Democracy allows anyone, even a simpleton from humble background, be elected leader.

Democracy allows anyone, even a simpleton from humble background, be elected leader.

Or let me put in an LW way: if you are sampling from the whole distribution, you will eventually get some values from deep in the left tail :-D

Comment author: Brillyant 02 March 2017 07:07:21PM 0 points [-]

Ha. No.

I got that part.

The jokes, bro. I didn't get the jokes.

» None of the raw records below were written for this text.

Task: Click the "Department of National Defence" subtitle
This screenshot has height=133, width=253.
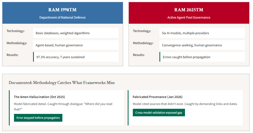Action: pyautogui.click(x=62, y=18)
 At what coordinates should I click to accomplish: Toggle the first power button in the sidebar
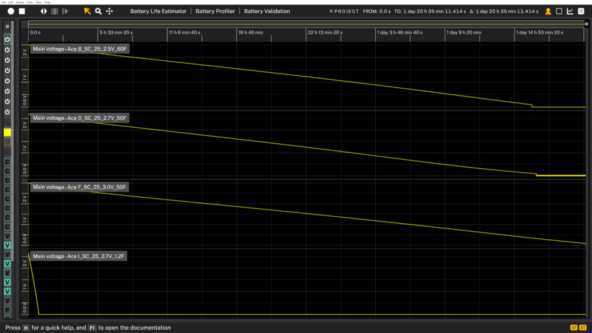coord(7,39)
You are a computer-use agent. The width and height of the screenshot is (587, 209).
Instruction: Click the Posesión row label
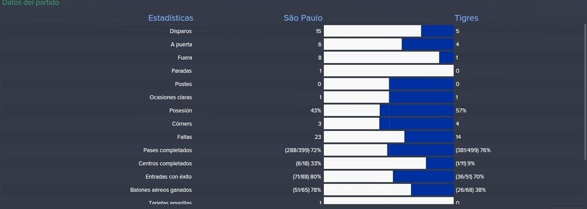pos(181,111)
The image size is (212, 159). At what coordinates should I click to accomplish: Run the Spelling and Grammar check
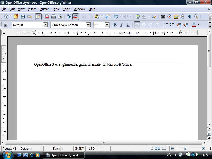tap(69, 16)
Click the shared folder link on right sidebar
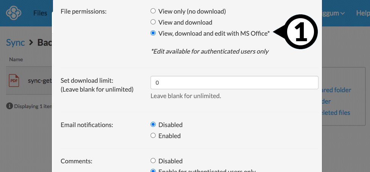 coord(336,90)
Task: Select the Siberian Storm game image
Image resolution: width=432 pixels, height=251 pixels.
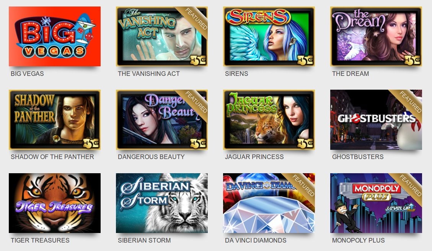Action: click(x=162, y=203)
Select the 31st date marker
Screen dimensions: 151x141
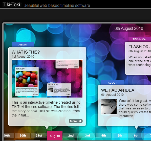click(x=39, y=135)
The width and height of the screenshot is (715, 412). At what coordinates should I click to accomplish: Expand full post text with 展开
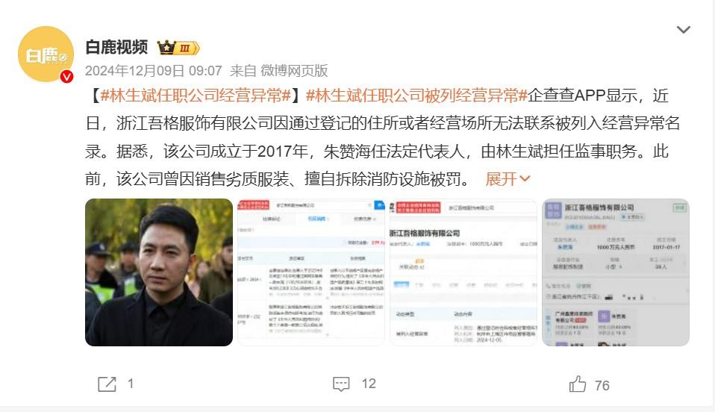coord(508,179)
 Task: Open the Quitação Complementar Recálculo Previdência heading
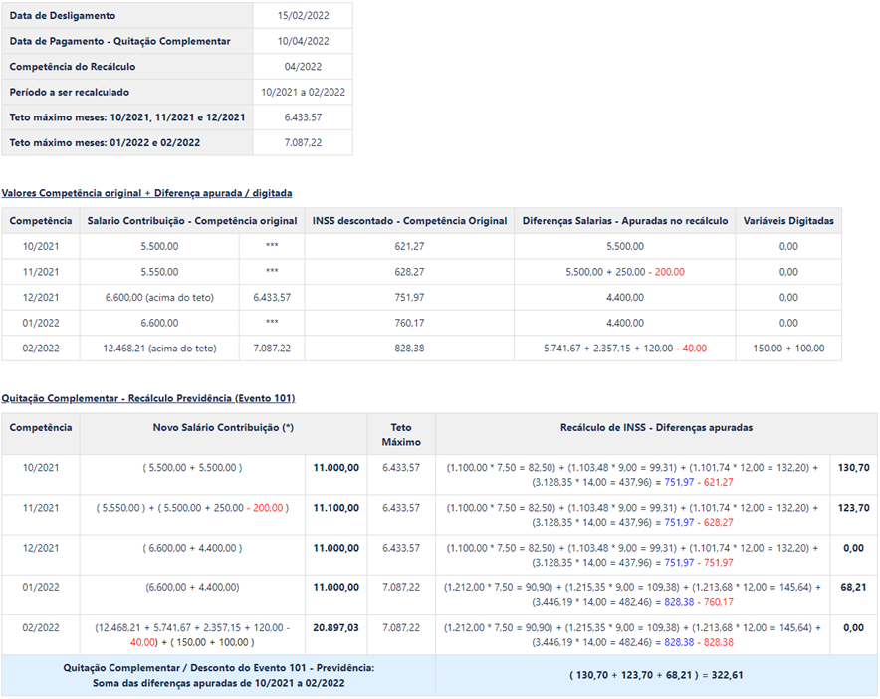(148, 398)
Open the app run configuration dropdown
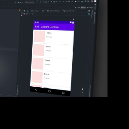This screenshot has height=129, width=129. (20, 2)
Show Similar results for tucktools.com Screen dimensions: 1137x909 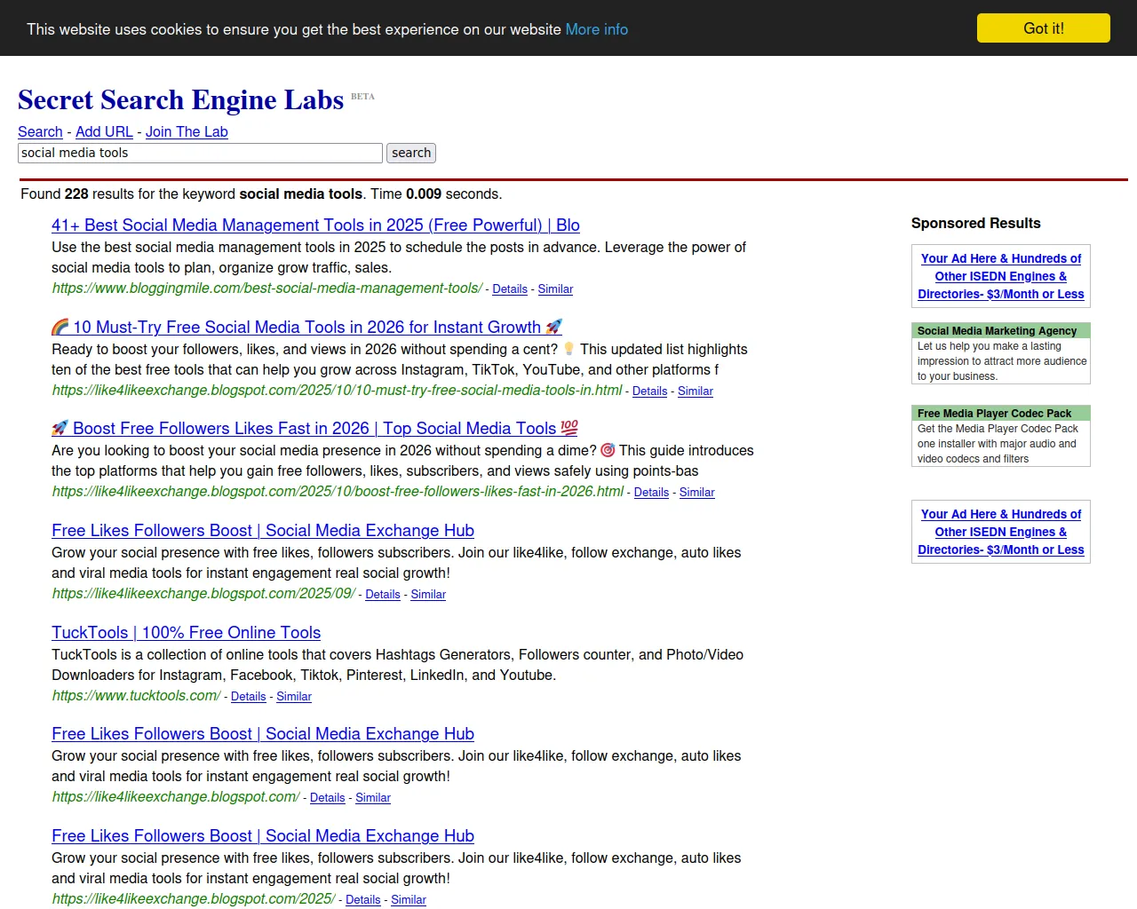294,697
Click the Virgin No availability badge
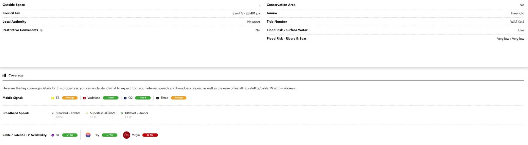Image resolution: width=528 pixels, height=145 pixels. tap(150, 135)
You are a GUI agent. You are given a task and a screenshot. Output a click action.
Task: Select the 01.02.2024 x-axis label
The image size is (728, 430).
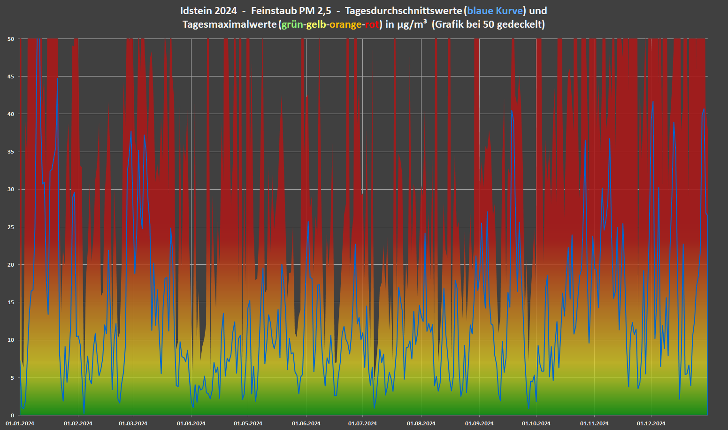tap(78, 423)
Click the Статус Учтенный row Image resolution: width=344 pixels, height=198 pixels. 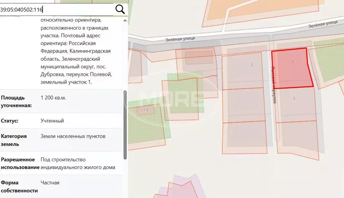click(62, 121)
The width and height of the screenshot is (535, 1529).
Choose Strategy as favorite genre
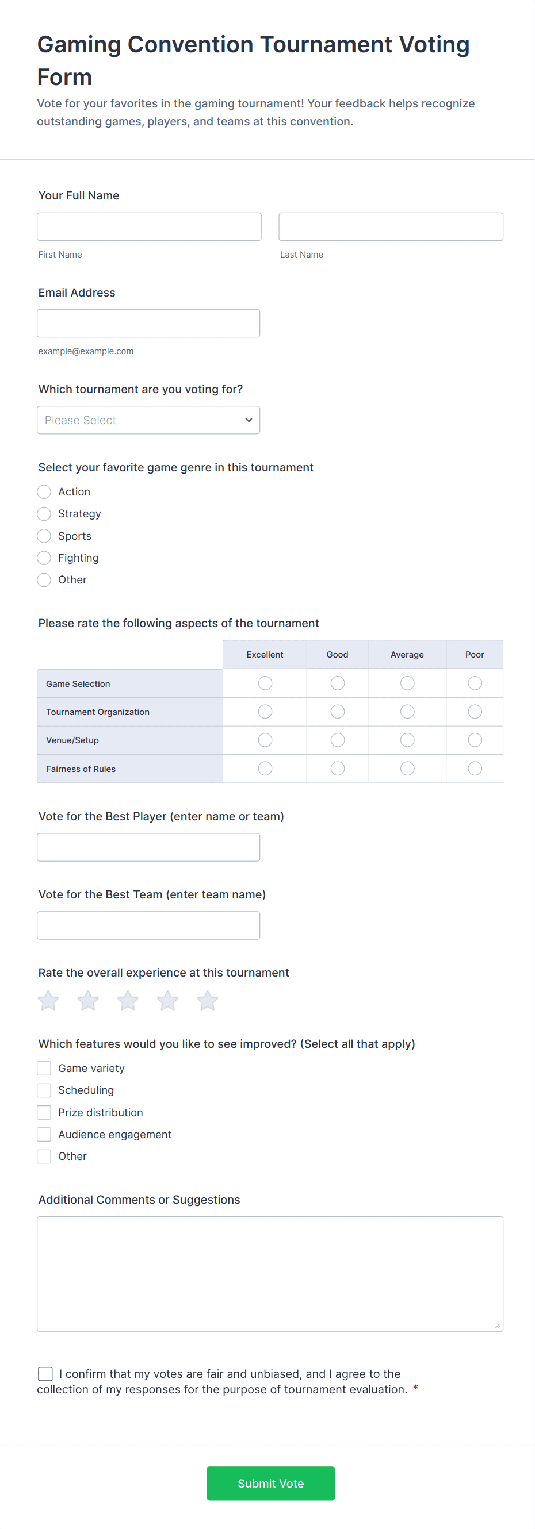pyautogui.click(x=44, y=514)
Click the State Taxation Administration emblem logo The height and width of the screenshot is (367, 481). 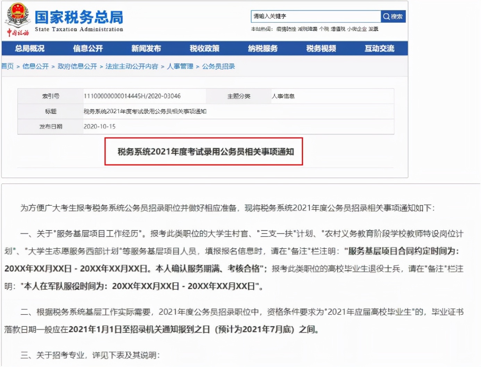tap(17, 17)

You're typically kinda funny.

I guess probability says you're bound to miss the mark occasionally.

Comment author: Lumifer 02 March 2017 05:04:17PM *  1 point [-]

I dunno :-) I still like Captain Jack Sparrow best.

If I can't have him, I'll take Rocket Raccoon. He can deal with the Middle East and Captain Jack Sparrow can be appointed to be the US representative in the trade negotiations with China.

You know what the greatest strength of the American democracy is? Anyone can become President :-P

Comment author: Brillyant 02 March 2017 06:02:33PM 0 points [-]

I don't get it.

Comment author: Lumifer 02 March 2017 04:38:11PM 1 point [-]

I think you got hung up on the name Beyonce.

LOL

Are my alternatives Ellen Degeneres and Justin Timberlake? X-D No Bieber? Are you sure you don't want Lena Dunham to run as the Democratic candidate?

I understand Beyonce has advantages, though...

Comment author: Brillyant 02 March 2017 04:57:36PM 0 points [-]

How about Tom Hanks? Oprah? Mark Zuckerberg? George Clooney?